◆ **ПИСЬМЕННОЕ ЗАДАНИЕ 1**: Замените в отрывке «Огюста Конта» на «Анри Бергсона» и приведите его текст между словами «Тогда же, когда» и «не понимали этого.» включительно.

◆ **ОТРЫВОК ДЛЯ ЧТЕНИЯ**:
Я уже говорил, что стал стопроцентным сюрреалистом. Радея о чистоте совести, я решил довести свой эксперимент до логического конца. Я был готов действовать с таким средиземноморским параноидальным лицемерием, на которое, по своей порочности, был способен только я. Мне необходимо было в то время совершить максимум грехов, несмотря на то, что я был под глубоким впечатлением от поэмы "Иоанн Креститель", которую слушал во вдохновенном исполнении Гарсиа Лорки. Я предчувствовал, что тема религии позднее войдет в мою жизнь. Подражая Св. Августину, который не отказывал себе в оргиастическиких наслаждениях и распутстве и одновременно возносил молитвы к Господу, я взывал к небесам, приговаривая: "Ну, еще чуть-чуть…" Прежде чем моя жизнь стала такой, как сейчас,- примером аскетизма и добродетели, я держался за свой иллюзорный сюрреализм полиморфного искажения, стремясь продлить его хоть на несколько мгновений, подобно спящему, пытающемуся удержать последние минуты дионисийского сна. Ницшеанский Дионис, как терпеливый наставник, сопровождал меня повсюду, и я не заметил, как на его руке появилась повязка со свастикой.
Я никогда не мешал своему богатому и гибкому воображению приносить самые неожиданные плоды. Но они служили лишь подтверждением врожденного безумия. Вот почему я достиг большого успеха даже тогда, когда был лишь частью сюрреалистического движения, каждодневно завоевывая признание своей идеи или образа, который якобы "сюрреалистической манере" не соответствовал. В действительности, я предпочитал поступать против их желаний. Им не нравились анальные зоны — я старался надуть их и изобразить множество таковых, в основном в макиавеллевском духе, тщательно вуалируя. Если я создавал сюрреалистический "объект", в котором фантазии подобного рода отсутствовали, то символическая его функция носила анальный характер. Чистому и пассивному автоматизму я противопоставил активный импульс своего метода параноико-критического анализа. К тому же я противопоставлял энтузиазм Матисса, абстрактные тенденции и ультрарегрессивную разрушительную манеру Мейссонье. Чтобы внести изменения в мир обычных бытовых форм, я занялся созданием предметов быта "в стиле 1900" годов, образцы которого коллекционировали мы с Диором; увиденные "новым взглядом", они когда-нибудь вернутся к нам.
Тогда же, когда Бретон ничего не хотел слышать о религии, я стремился, разумеется, создать новую религию, которая будет одновременно садистской, мазохистской и параноической. Идея этой религии пришла мне в голову после чтения работ Огюста Конта. Может быть сюрреалисты смогут достичь того, чего не смогли добиться философы. Но прежде всего я должен был привлечь к мистицизму будущего верховного жреца новой религии — Андрэ Бретона. Я пытался объяснить ему, что идеи, которые мы проповедуем, верны, но их необходимо дополнить элементами мистического и религиозного характера. Я полагал, что теперь мы вернемся к концепции апостольской романо-католической религии, которая постепенно начала завладевать мною. Бретон с улыбкой принял мои объяснения и посоветовал обратиться к Фейербаху, философия которого, как мы теперь знаем, грешит идеалистическими недостатками, но тогда мы не понимали этого.

◆ **ПИСЬМЕННОЕ ЗАДАНИЕ 2**: Оформите строки листинга между строками, содержащими «Open the Log In link» и «pos(179,281)», включительно, как таблицу Markdown со столбцами «№» и «Строка». Пустые строки пропустите.

◆ **ВЫДЕРЖКА ИЗ ДАННЫХ**:
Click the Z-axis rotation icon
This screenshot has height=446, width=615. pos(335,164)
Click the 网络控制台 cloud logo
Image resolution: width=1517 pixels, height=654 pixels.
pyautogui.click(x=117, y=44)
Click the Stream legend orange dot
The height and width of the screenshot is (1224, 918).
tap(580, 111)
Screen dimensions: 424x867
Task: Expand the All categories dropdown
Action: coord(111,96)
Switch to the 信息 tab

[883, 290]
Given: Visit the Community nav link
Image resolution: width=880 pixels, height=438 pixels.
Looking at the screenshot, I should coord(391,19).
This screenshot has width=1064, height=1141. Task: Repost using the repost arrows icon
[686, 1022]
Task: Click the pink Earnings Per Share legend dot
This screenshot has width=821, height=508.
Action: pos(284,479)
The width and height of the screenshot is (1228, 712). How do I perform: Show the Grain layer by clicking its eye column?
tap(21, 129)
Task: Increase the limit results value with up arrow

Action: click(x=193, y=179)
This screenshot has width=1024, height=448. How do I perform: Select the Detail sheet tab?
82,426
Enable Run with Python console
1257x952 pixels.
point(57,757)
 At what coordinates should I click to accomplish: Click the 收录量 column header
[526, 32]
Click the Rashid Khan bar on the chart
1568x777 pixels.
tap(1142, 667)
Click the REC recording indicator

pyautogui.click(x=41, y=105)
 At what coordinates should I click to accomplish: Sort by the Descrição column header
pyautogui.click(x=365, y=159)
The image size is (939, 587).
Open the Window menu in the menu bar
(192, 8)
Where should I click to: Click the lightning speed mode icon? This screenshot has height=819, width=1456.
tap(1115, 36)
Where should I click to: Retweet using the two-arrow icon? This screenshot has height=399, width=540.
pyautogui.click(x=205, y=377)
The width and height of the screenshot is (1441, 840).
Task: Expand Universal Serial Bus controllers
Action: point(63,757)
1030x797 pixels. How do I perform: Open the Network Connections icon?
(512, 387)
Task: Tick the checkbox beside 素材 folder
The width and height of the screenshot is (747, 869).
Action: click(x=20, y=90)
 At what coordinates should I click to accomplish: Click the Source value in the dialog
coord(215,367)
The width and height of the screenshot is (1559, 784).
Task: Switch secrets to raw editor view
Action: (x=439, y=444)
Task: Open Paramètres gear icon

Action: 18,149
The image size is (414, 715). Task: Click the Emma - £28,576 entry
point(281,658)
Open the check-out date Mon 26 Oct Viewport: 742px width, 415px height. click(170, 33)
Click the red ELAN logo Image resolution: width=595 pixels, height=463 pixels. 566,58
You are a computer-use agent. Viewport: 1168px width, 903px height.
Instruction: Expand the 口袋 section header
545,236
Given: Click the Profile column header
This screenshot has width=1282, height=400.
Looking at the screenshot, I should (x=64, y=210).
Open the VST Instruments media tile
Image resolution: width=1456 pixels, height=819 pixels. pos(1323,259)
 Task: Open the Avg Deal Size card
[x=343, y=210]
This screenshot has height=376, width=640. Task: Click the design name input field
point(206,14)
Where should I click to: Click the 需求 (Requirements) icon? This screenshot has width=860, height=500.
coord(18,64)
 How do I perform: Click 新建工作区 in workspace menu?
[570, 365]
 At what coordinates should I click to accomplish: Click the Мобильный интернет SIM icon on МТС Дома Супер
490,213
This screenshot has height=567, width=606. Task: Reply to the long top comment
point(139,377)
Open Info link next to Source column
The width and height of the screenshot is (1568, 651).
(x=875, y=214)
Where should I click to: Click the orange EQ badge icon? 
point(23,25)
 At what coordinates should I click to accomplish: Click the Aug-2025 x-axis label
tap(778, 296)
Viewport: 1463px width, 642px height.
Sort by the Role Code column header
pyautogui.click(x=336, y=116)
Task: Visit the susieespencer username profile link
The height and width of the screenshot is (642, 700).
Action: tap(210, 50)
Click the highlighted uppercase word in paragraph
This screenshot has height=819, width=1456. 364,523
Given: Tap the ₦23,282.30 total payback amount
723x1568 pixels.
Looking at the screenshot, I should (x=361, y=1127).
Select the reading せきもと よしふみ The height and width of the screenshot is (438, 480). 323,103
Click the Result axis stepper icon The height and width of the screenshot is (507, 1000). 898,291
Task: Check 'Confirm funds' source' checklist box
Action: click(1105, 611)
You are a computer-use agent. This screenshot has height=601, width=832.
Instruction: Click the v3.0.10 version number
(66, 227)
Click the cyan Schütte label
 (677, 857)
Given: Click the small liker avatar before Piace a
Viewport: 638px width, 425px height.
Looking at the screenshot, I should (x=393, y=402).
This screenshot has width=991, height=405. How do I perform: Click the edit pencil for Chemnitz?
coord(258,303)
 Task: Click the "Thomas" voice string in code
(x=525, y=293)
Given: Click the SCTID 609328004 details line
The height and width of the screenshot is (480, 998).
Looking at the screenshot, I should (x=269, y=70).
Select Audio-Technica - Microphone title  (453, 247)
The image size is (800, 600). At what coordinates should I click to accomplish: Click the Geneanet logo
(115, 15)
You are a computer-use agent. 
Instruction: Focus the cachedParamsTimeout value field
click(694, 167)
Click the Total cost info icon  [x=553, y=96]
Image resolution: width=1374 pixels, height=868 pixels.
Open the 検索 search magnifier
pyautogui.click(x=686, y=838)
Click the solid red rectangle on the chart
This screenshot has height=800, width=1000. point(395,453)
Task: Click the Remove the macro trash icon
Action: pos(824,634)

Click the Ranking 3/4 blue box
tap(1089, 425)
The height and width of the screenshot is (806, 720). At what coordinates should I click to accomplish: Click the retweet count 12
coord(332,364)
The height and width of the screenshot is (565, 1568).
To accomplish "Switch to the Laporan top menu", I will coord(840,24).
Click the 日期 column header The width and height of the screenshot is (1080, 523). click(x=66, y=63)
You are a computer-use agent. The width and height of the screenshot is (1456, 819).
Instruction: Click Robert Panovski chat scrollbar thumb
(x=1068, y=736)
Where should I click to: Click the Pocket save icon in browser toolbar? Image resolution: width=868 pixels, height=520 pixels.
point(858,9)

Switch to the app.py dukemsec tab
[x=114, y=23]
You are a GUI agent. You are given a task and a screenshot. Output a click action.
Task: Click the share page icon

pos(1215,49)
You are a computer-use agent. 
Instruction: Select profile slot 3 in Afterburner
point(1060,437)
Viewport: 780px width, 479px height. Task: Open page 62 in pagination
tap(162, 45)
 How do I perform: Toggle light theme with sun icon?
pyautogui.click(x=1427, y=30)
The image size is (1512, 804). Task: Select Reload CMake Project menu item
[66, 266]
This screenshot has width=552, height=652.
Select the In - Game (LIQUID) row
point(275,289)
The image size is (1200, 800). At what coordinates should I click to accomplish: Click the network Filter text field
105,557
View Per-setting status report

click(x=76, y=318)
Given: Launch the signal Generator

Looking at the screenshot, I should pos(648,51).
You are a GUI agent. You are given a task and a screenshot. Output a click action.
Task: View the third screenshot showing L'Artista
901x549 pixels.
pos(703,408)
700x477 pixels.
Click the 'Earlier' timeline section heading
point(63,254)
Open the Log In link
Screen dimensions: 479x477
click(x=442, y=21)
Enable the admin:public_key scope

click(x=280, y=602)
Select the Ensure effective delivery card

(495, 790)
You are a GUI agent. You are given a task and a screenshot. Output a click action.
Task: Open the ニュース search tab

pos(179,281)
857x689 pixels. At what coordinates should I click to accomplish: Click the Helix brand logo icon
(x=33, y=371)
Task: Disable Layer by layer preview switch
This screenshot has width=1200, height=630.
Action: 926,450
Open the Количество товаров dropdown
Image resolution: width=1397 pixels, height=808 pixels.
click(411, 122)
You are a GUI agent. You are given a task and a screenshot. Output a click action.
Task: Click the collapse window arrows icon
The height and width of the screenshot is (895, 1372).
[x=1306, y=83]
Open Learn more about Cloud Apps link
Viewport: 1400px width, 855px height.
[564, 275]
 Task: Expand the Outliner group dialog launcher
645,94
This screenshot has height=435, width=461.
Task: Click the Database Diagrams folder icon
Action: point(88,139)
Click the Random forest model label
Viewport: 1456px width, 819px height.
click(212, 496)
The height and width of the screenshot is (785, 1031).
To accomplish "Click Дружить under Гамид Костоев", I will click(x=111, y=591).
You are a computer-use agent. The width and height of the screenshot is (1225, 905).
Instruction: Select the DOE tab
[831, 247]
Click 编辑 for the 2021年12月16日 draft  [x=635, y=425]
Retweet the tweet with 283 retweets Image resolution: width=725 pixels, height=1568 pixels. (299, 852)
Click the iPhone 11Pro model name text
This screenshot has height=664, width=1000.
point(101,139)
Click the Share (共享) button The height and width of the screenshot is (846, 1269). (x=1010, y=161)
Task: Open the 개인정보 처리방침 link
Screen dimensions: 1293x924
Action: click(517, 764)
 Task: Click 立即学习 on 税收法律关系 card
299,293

◆ **ПОЛНОЕ РЕШЕНИЕ 1**:
Тогда же, когда Бретон ничего не хотел слышать о религии, я стремился, разумеется, создать новую религию, которая будет одновременно садистской, мазохистской и параноической. Идея этой религии пришла мне в голову после чтения работ Анри Бергсона. Может быть сюрреалисты смогут достичь того, чего не смогли добиться философы. Но прежде всего я должен был привлечь к мистицизму будущего верховного жреца новой религии — Андрэ Бретона. Я пытался объяснить ему, что идеи, которые мы проповедуем, верны, но их необходимо дополнить элементами мистического и религиозного характера. Я полагал, что теперь мы вернемся к концепции апостольской романо-католической религии, которая постепенно начала завладевать мною. Бретон с улыбкой принял мои объяснения и посоветовал обратиться к Фейербаху, философия которого, как мы теперь знаем, грешит идеалистическими недостатками, но тогда мы не понимали этого.

◆ **ПОЛНОЕ РЕШЕНИЕ 2**:
| № | Строка |
|---|---|
| 1 | Open the Log In link |
| 2 | Screen dimensions: 479x477 |
| 3 | click(x=442, y=21) |
| 4 | Enable the admin:public_key scope |
| 5 | click(x=280, y=602) |
| 6 | Select the Ensure effective delivery card |
| 7 | (495, 790) |
| 8 | You are a GUI agent. You are given a task and a screenshot. Output a click action. |
| 9 | Task: Open the ニュース search tab |
| 10 | pos(179,281) |